Aneel revela que juro maior em empréstimo a elétricas vai deixar conta de luz mais cara em 2016

Os reajustes de tarifas de energia elétrica praticados ao longo de 2016 terão uma majoração extra de 0,3% para bancar o aumento dos juros cobrados em empréstimos de R$ 22 bilhões viabilizados pelo governo federal em 2014 e 2015, decidiu nesta terça-feira (15) a Aneel (Agência Nacional de Energia Elétrica).

Em reunião de diretoria, o órgão aprovou reajuste no encargo pago pelos consumidores para bancar os empréstimos, que cobriram custos das distribuidoras com energia termelétrica, devido à seca, e compras no mercado de curto prazo.

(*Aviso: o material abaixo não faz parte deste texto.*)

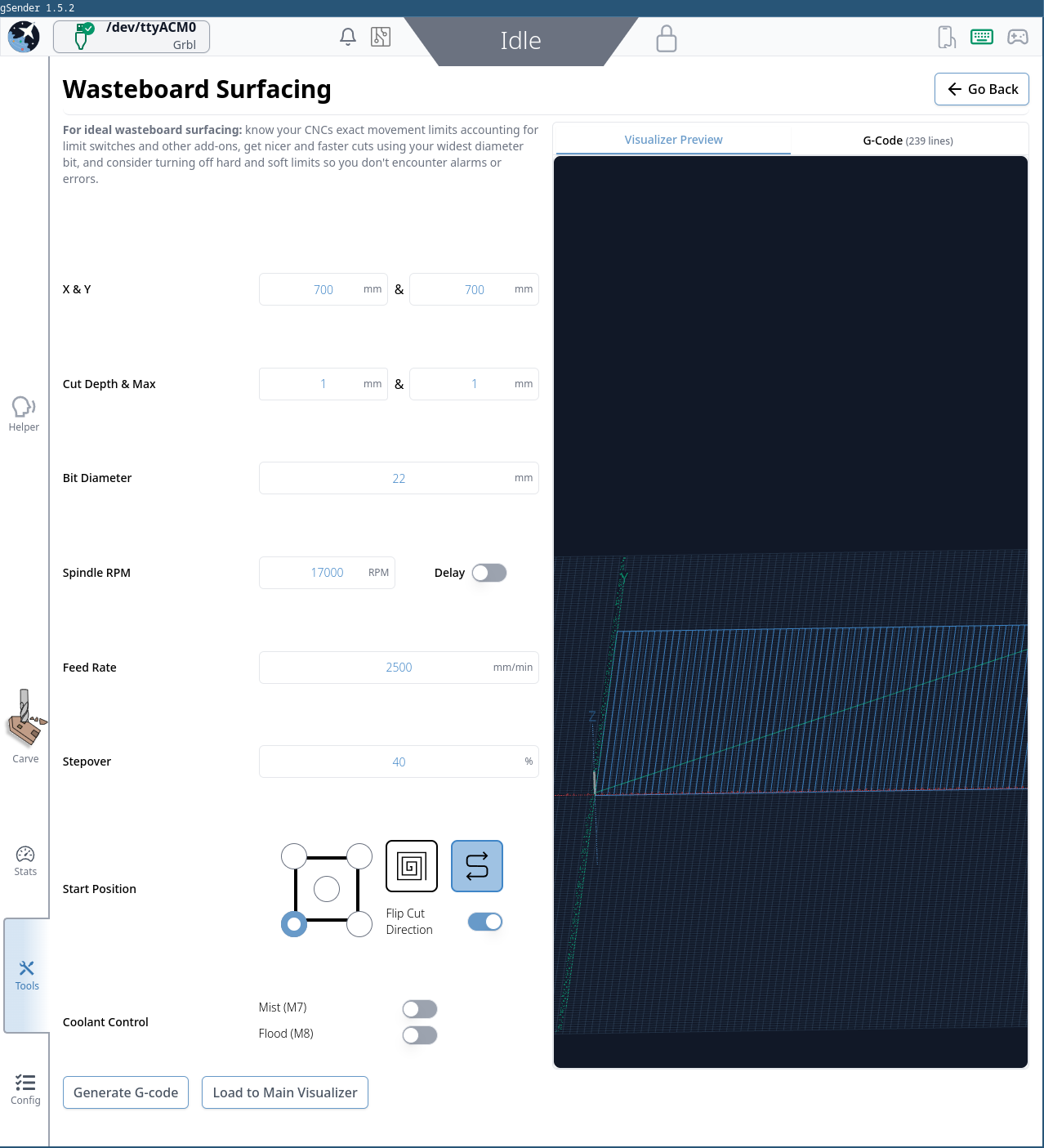1044x1148 pixels.
Task: Open keyboard shortcuts icon
Action: click(982, 37)
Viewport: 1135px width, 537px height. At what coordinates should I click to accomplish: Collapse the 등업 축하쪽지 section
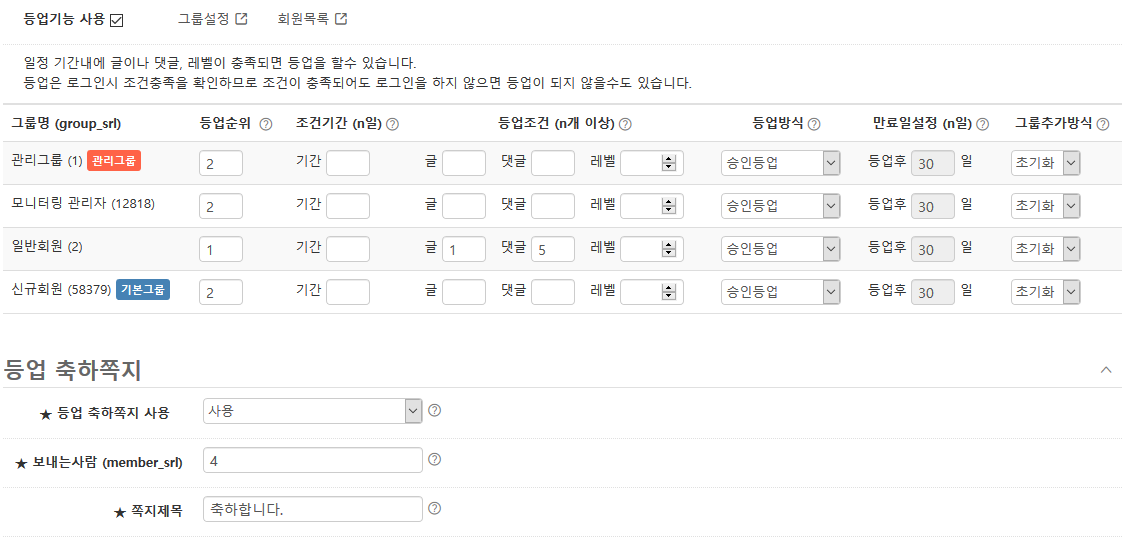point(1105,370)
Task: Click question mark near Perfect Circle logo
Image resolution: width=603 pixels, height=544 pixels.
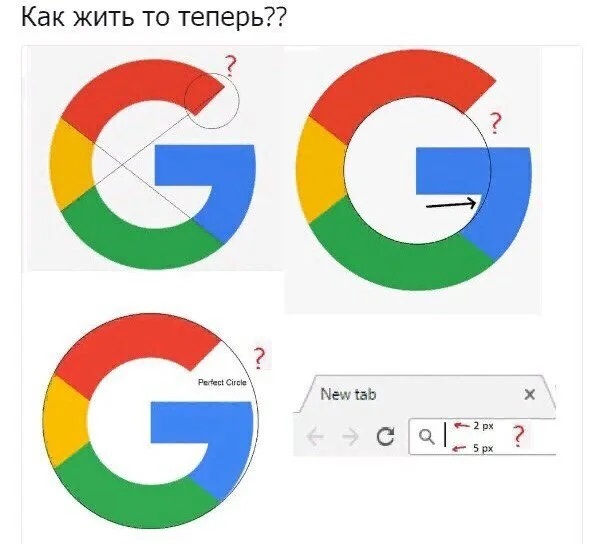Action: [x=260, y=358]
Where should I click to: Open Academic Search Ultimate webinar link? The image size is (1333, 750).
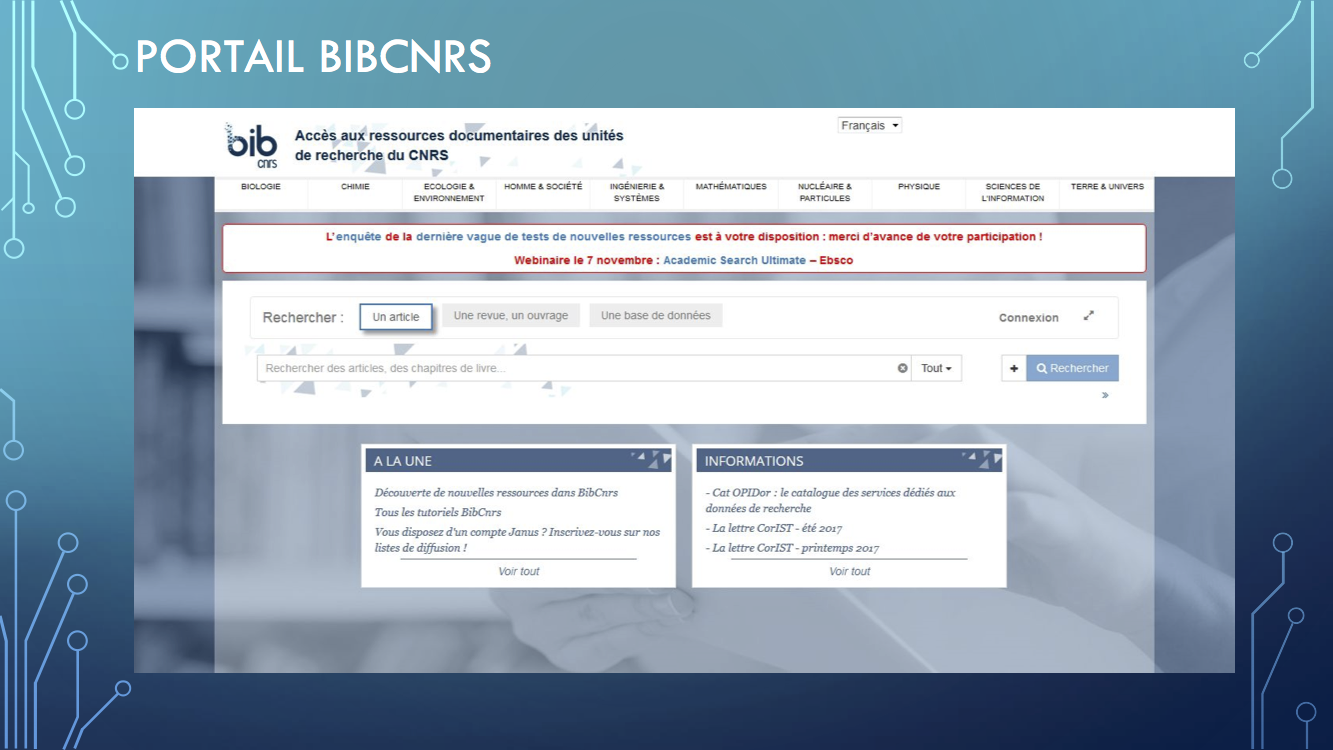click(734, 260)
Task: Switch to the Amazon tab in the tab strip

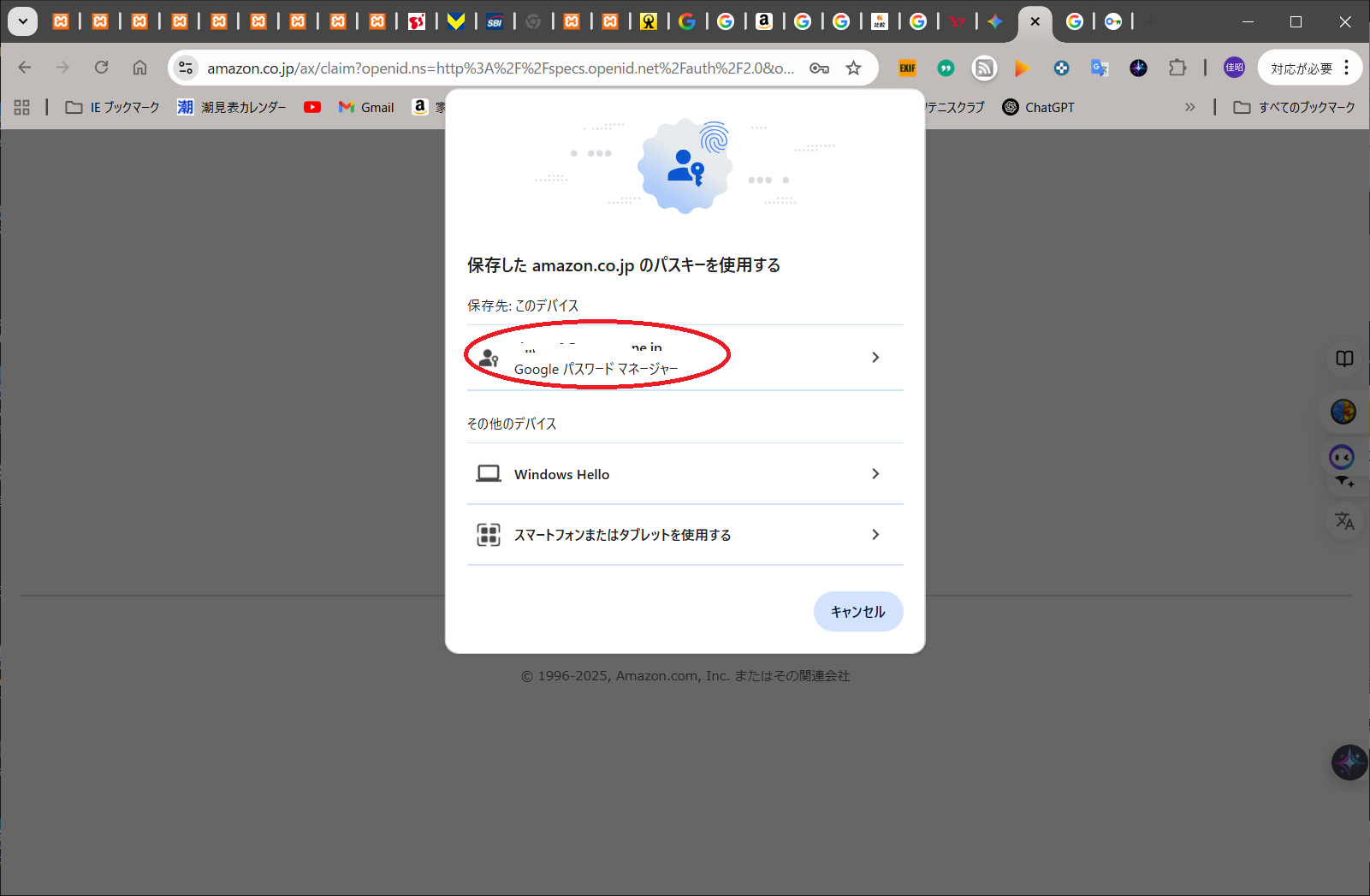Action: coord(764,21)
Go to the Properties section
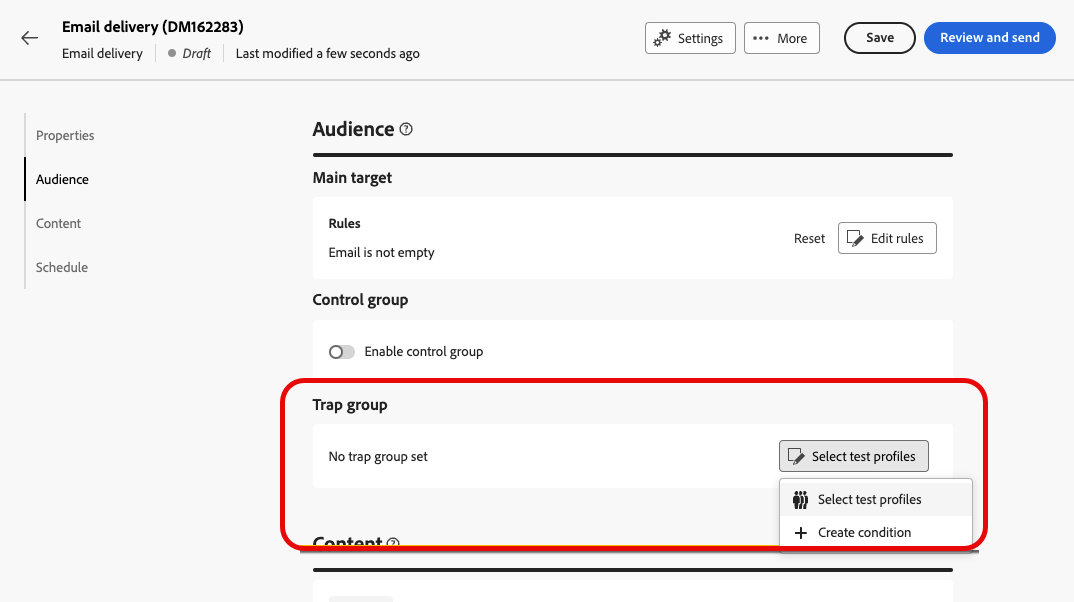1074x602 pixels. [65, 135]
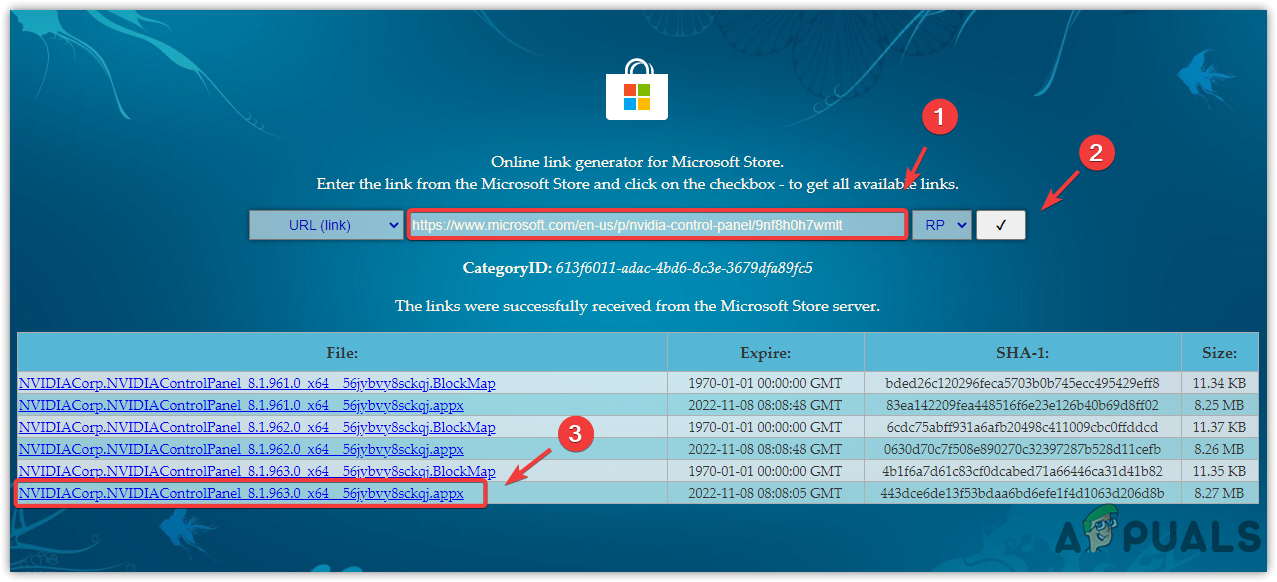Open the URL (link) dropdown

[325, 224]
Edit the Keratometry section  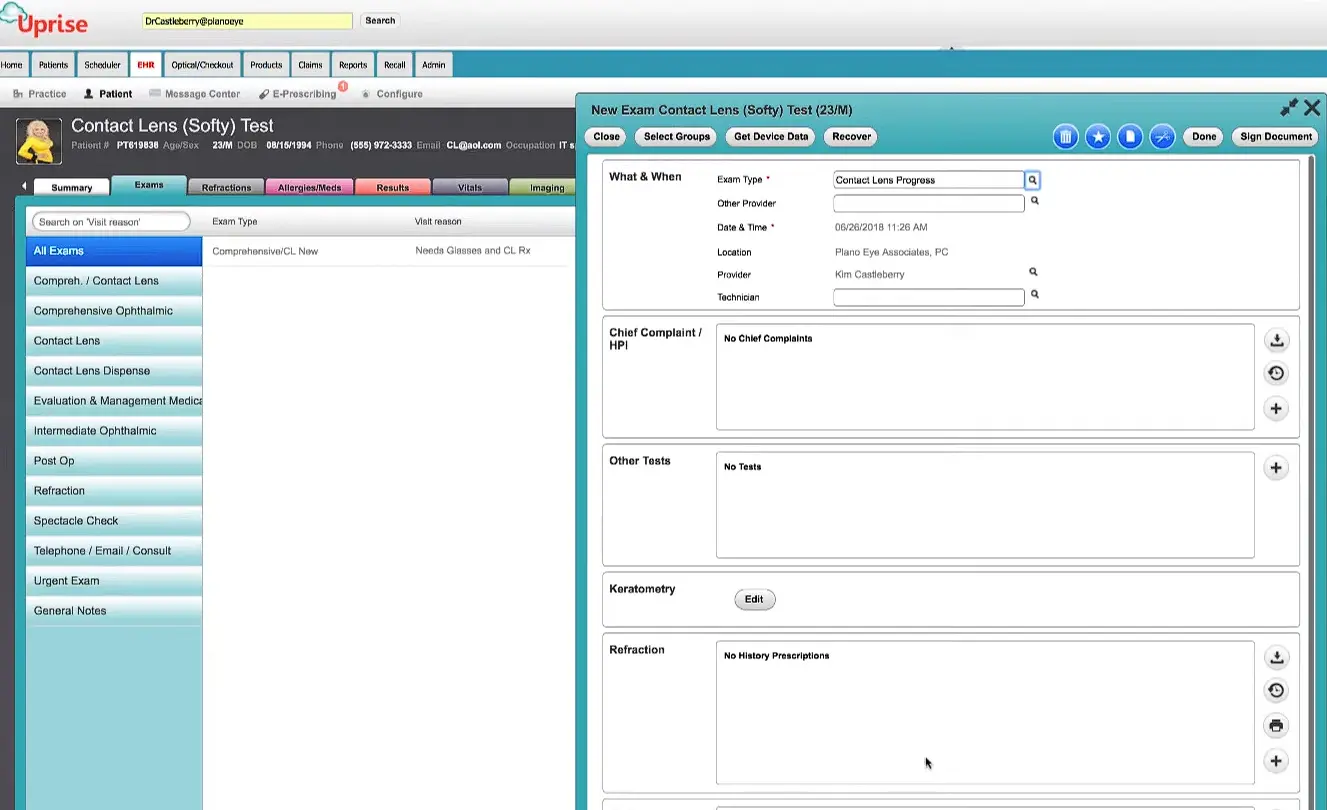coord(754,599)
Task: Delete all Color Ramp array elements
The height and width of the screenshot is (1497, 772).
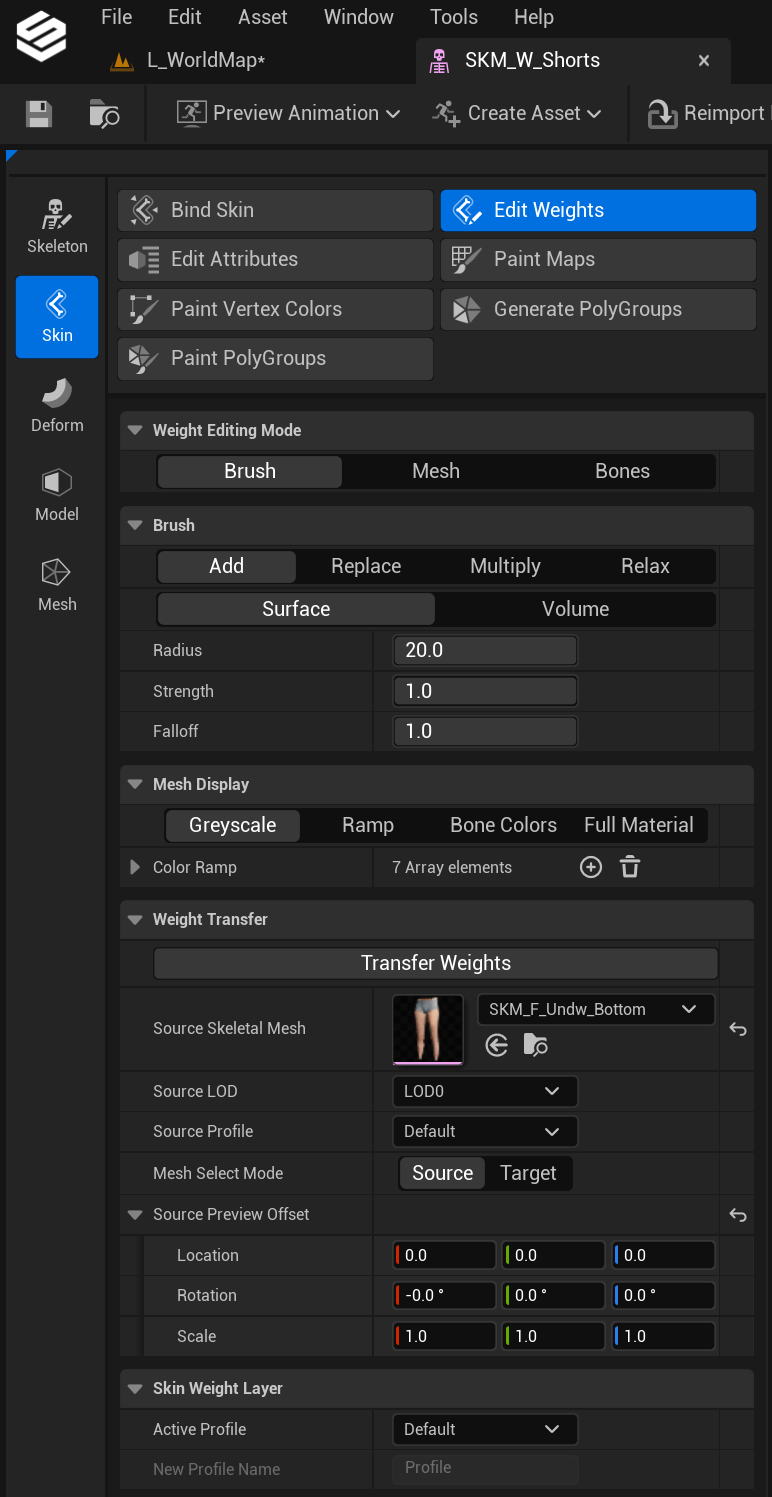Action: click(x=630, y=867)
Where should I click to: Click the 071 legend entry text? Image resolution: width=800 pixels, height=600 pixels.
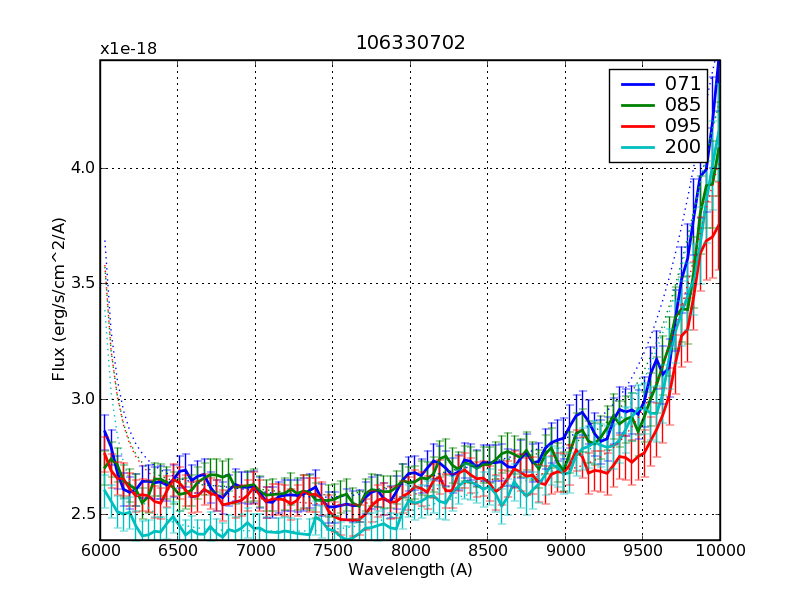pyautogui.click(x=683, y=84)
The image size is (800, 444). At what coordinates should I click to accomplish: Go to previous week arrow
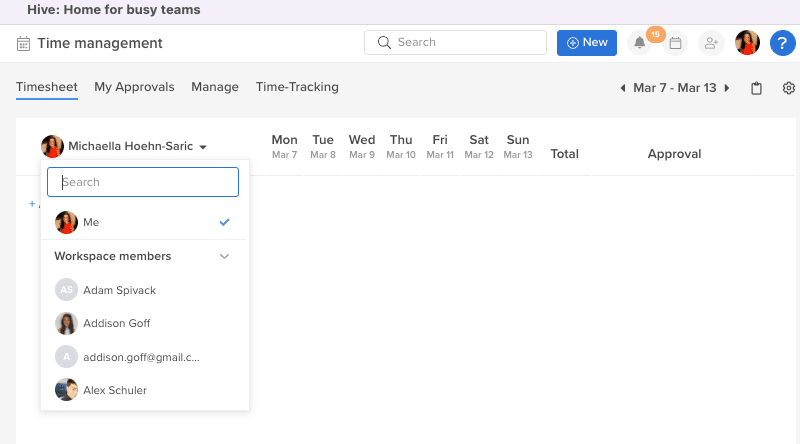[x=623, y=88]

“Dado o aumento do custo do dinheiro, o valor do encargo que tinha sido estimado foi ultrapassado”, explicou o diretor-geral da Aneel, Romeu Rufino.

A Reuters havia antecipado, na segunda-feira, que a Aneel reveria o encargo devido a cobranças dos bancos responsáveis pelos empréstimos, que se queixaram de que não estava sendo cumprida condição contratual que prevê saldos mínimos em “reserva de liquidez”.

A CCEE (Câmara de Comercialização de Energia Elétrica), que intermediou as operações de empréstimo, deve manter uma reserva equivalente a 10% do custo total dos financiamentos, condição que se não cumprida autoriza os bancos a exigir o vencimento antecipado da dívida.

“Com a atualização, as condições de segurança da operação [de financiamento] são recompostas em 2016”, disse o diretor da Aneel Reive Barros, relator do processo que reviu o custo dos financiamentos para o consumidor.